▸ What is expected: Identify all lines in the data containing the string "selected". Copy them out.

▸ Saved entries:
——————

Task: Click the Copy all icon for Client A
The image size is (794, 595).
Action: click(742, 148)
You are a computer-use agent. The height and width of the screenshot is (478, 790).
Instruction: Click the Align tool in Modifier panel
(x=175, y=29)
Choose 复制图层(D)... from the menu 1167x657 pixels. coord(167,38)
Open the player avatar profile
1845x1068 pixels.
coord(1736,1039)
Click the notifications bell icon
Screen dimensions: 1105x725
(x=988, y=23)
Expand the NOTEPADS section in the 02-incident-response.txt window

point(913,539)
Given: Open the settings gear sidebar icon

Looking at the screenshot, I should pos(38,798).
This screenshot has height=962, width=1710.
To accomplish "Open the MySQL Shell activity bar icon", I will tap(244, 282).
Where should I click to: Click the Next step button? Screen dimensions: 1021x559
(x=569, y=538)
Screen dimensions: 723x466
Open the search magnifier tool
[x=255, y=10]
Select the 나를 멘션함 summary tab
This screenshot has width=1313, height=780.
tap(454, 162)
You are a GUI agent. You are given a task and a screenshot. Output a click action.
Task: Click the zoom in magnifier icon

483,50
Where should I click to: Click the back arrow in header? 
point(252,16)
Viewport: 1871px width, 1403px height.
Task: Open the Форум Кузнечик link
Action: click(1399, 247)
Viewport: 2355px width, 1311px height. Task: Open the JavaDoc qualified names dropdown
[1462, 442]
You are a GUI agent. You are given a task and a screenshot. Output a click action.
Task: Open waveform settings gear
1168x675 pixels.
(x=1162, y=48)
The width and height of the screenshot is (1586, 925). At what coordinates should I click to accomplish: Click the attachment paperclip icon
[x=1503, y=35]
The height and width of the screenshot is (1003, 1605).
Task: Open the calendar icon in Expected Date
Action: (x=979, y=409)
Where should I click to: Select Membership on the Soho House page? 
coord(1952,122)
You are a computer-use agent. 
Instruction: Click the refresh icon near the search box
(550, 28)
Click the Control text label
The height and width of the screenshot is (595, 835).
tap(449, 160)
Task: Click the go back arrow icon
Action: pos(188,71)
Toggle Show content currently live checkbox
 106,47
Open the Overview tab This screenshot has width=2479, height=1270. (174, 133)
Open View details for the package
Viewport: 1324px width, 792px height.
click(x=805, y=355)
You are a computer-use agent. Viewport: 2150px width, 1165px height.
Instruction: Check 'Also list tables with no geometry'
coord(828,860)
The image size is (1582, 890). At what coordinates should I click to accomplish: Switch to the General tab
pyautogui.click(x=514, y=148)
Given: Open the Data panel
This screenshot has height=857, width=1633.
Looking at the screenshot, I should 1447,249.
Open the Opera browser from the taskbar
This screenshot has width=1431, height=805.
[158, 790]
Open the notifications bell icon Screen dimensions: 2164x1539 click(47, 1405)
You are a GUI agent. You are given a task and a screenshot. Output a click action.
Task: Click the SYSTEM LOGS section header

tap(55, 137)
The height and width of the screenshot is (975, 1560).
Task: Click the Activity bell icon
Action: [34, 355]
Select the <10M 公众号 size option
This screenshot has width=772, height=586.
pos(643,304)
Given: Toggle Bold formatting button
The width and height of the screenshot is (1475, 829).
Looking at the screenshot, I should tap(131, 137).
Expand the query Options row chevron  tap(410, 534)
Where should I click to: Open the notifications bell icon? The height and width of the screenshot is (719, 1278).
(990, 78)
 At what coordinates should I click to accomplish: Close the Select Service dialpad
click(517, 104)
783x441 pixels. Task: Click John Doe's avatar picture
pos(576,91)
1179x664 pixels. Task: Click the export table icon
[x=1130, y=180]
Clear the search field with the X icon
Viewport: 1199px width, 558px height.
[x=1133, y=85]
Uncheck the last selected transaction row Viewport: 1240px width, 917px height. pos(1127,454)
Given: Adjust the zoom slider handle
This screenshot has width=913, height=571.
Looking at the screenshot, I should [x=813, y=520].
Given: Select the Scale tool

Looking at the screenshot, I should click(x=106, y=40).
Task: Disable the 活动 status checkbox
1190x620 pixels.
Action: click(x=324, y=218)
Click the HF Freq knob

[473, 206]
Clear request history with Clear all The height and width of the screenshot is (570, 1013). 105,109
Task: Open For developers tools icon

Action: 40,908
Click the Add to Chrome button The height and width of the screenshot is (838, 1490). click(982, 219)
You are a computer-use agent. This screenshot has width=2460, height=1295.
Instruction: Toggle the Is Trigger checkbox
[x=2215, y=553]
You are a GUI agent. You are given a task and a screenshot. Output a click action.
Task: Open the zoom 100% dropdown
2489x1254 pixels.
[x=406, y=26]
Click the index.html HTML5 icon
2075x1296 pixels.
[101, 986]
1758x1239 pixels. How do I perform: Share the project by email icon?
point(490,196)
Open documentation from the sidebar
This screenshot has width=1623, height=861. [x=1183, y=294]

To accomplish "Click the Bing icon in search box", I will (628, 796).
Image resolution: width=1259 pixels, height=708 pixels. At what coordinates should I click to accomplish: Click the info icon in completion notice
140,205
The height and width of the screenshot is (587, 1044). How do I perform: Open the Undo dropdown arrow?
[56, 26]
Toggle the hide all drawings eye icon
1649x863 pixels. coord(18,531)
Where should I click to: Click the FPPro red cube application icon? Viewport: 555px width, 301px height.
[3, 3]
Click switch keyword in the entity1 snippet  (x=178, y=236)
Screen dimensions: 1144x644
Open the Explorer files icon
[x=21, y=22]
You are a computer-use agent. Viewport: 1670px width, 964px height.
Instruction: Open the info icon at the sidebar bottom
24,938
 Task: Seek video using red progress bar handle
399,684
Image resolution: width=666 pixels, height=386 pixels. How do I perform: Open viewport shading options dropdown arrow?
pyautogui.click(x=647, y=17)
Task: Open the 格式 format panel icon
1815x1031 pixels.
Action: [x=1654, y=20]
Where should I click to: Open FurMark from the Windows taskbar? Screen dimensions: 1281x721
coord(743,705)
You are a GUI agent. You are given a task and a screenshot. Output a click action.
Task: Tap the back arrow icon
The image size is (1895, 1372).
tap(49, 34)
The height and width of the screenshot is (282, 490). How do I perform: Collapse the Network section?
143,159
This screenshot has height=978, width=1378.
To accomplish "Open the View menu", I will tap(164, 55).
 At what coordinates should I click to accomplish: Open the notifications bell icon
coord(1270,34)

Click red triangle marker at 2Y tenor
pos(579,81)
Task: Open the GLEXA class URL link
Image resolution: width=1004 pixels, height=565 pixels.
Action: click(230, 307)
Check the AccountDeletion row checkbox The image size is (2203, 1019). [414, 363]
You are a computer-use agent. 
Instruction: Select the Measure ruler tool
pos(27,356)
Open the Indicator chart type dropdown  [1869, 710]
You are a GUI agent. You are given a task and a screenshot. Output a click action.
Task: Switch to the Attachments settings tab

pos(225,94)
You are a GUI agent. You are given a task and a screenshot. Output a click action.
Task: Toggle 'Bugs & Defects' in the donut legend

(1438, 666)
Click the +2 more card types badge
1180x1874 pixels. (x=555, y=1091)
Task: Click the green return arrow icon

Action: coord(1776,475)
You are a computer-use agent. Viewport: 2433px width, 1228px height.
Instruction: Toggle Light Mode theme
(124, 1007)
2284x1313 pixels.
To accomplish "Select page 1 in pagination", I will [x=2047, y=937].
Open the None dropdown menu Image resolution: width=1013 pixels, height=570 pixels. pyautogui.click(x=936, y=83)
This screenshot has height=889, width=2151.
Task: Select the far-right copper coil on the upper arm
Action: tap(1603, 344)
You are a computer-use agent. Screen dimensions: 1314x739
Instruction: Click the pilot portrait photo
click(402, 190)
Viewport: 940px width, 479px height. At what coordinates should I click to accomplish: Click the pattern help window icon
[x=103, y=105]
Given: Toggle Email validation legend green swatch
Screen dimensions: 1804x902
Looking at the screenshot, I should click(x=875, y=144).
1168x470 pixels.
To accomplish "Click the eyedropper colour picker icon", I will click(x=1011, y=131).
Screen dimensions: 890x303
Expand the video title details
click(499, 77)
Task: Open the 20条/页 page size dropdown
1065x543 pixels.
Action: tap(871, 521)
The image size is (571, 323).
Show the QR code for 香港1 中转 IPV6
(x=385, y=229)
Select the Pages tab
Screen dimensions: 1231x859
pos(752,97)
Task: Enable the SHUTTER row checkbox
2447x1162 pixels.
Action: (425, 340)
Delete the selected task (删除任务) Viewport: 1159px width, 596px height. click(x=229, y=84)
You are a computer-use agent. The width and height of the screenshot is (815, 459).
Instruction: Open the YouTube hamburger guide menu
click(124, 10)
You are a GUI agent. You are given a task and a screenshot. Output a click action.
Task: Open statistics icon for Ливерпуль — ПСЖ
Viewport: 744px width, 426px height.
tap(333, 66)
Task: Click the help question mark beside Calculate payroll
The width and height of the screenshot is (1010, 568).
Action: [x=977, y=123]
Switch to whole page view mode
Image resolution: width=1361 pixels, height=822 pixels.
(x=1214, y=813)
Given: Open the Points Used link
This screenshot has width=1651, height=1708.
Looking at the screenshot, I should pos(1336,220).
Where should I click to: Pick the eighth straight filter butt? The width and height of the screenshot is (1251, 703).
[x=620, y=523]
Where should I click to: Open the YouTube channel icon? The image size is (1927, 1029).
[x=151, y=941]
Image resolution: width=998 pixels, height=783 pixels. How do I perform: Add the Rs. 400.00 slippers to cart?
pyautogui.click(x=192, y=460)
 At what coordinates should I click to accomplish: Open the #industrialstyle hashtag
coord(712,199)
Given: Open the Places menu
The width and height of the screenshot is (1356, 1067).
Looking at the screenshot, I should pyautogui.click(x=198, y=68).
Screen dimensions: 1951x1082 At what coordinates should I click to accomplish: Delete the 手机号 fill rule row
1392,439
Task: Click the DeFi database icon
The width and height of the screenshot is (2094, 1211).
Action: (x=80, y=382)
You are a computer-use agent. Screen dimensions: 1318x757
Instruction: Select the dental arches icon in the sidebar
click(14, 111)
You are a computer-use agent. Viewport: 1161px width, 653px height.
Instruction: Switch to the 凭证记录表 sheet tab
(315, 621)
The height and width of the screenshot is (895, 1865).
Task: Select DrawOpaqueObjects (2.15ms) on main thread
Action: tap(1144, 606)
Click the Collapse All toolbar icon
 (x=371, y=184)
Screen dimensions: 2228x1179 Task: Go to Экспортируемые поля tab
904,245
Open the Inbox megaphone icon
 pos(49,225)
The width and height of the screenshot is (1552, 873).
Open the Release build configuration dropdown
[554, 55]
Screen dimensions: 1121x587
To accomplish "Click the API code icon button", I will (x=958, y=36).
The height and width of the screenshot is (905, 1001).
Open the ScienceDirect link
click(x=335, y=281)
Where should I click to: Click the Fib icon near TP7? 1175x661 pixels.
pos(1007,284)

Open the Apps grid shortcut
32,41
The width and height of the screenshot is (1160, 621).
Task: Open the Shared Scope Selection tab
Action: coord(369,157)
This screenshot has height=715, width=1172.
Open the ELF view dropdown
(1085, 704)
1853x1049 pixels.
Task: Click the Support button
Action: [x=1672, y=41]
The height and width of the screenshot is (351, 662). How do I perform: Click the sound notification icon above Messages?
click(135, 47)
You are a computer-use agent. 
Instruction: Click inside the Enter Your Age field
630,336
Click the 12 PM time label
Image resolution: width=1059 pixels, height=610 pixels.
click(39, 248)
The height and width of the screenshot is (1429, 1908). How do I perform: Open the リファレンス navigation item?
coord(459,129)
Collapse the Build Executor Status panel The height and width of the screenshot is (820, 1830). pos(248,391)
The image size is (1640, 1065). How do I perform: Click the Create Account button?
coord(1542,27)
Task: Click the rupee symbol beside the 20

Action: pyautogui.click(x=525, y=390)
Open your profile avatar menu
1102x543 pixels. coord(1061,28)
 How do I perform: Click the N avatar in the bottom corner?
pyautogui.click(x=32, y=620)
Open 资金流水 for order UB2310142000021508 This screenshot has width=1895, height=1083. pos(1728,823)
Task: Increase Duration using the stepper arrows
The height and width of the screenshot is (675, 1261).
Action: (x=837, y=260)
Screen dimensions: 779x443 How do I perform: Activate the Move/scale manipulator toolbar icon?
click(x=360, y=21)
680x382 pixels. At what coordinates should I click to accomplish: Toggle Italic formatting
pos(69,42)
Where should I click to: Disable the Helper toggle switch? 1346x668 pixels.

——————

▸ Expected answer:
Uncheck the last selected transaction row Viewport: 1240px width, 917px height. pos(1127,454)
Delete the selected task (删除任务) Viewport: 1159px width, 596px height. click(x=229, y=84)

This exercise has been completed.